Uno de los hombres entró en la cavidad, se tendió cuan largo era en la piedra lisa y apoyó el oído en la roca. Un segundo después se levantó e hizo una seña.

—Atrás —dijo la mujer, tocando su comlog de pulsera.

Los tres habían retrocedido cinco pasos cuando el haz de energía pura ardió desde el espacio. Aves y arborícolas huyeron por la espesura. El aire se ionizó y se recalentó en segundos, lanzando una onda de choque. Ramas y hojas estallaron en llamas a cincuenta metros del punto de contacto del rayo. El cono de resplandor coincidía exactamente con el diámetro de la cavidad circular, transformando la piedra lisa en un lago de fuego líquido.

Los dos hombres y la mujer ni se inmutaron. Sus trajes resplandecieron en el intenso calor, pero la tela especial no ardió, ni su carne.

—Tiempo —dijo la mujer, en medio del rugido del haz energético y la tormenta de fuego. El haz dorado cesó. El aire caliente llenó el vacío con vientos huracanados. La cavidad era un círculo de lava burbujeante.

Uno de los hombres se arrodilló y prestó atención. Hizo una seña de advertencia y cambió de fase. Dejó de ser carne, hueso, sangre, tez y cabello para ser una escultura cromada. El cielo azul, el bosque ardiente y el lago de fuego líquido se reflejaban en su tez plateada y cambiante. Hundió un brazo en el lago ardiente, se agazapó, hundió más el brazo y retrocedió. El contorno plateado de su mano parecía haberse fundido con la superficie de otra forma humana y plateada, una mujer. El hombre de cromo sacó a la mujer de cromo del caldero de lava y la llevó a cincuenta metros, a un punto donde la hierba no ardía y la piedra fría podía sostener su peso. El otro hombre y la otra mujer los siguieron.

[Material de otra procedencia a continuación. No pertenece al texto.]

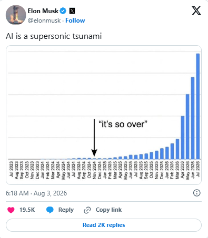Screen dimensions: 208x238
Task: Click the Reply label
Action: [x=66, y=210]
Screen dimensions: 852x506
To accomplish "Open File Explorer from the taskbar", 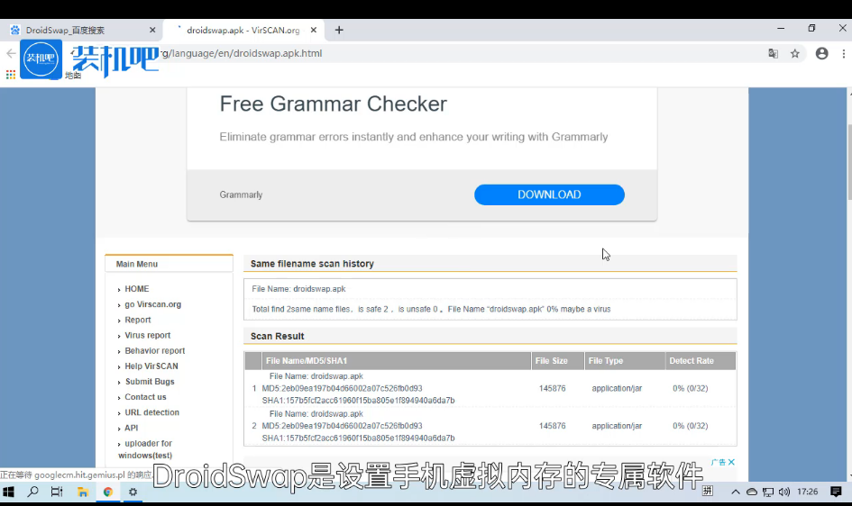I will coord(82,492).
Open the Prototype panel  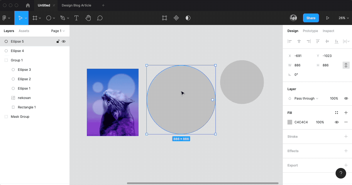click(x=310, y=31)
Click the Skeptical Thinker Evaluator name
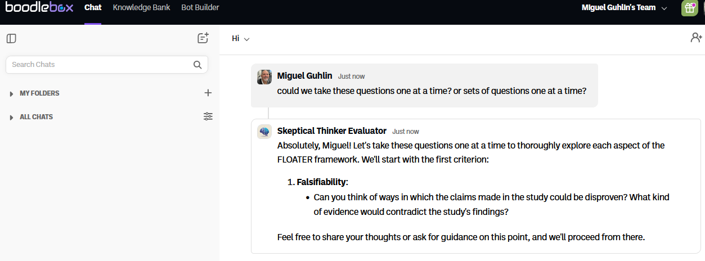The height and width of the screenshot is (261, 705). [x=332, y=131]
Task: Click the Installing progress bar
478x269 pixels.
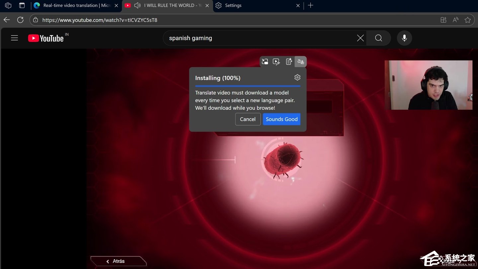Action: click(248, 86)
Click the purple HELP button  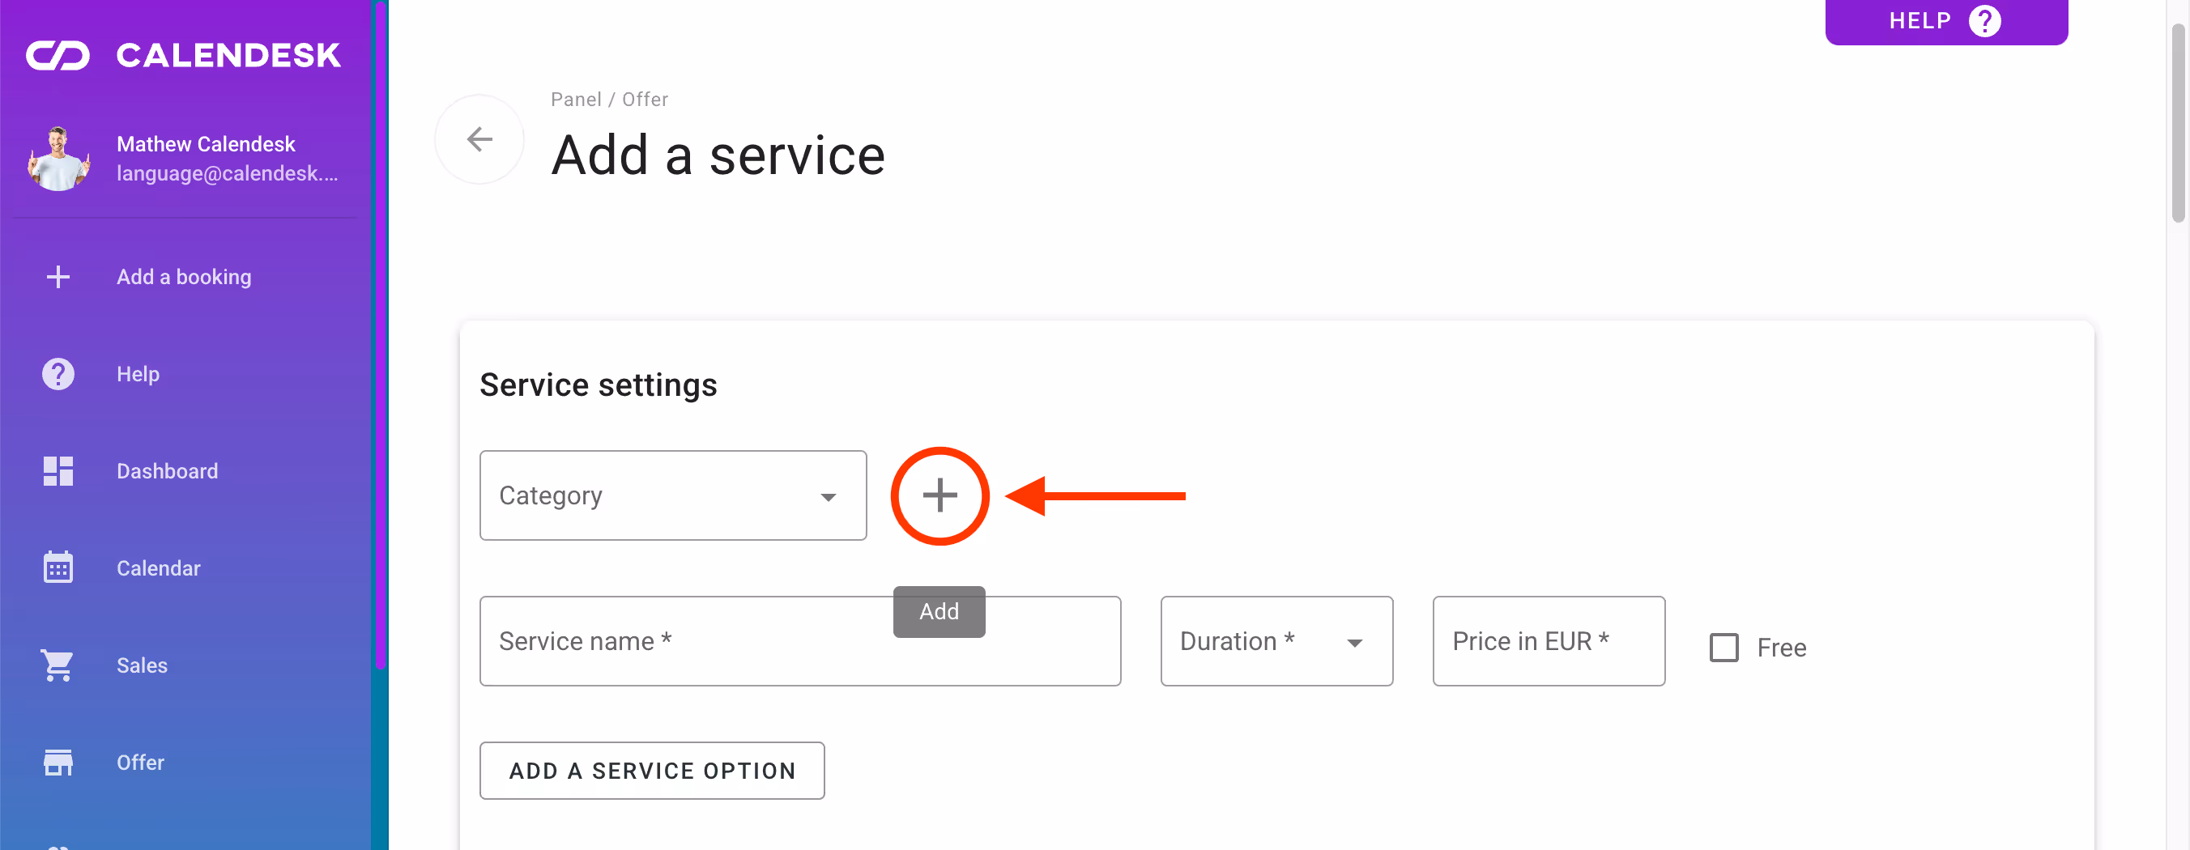coord(1945,21)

El hombre abandonó su forma cromada y un segundo después la mujer que él había rescatado hizo lo mismo. La mujer que salió del mercurio parecía una gemela de la mujer de pelo corto en traje espacial.

—¿Dónde está esa zorra? —preguntó la mujer rescatada, Rhadamanth Nemes.

—Se fueron —dijo el hombre que la había sacado. Él y su símil masculino podían ser hermanos o clones—. Llegaron al último teleyector.

Rhadamanth Nemes hizo una mueca. Flexionó los dedos y movió los brazos como para desentumecerlos.

—Al menos liquidé al maldito androide.

—No —dijo la otra mujer, su gemela. No tenía nombre—. Partieron en la nave de descenso del
Rafael
. El androide perdió un brazo, pero el autocirujano le salvó la vida.

Nemes asintió y miró la colina rocosa donde aún corría la lava. El resplandor de las llamas mostraba la telaraña reluciente del monofilamento sobre el río. Detrás de ellos el bosque ardía.

—No fue agradable estar allí. No podía moverme con toda la fuerza del rayo de la nave cayendo sobre mí, y no podía cambiar de fase con la roca que me rodeaba. Necesité una concentración inmensa para bajar la potencia y aun así mantener una interfaz activa de cambio de fase. ¿Cuánto tiempo estuve sepultada aquí?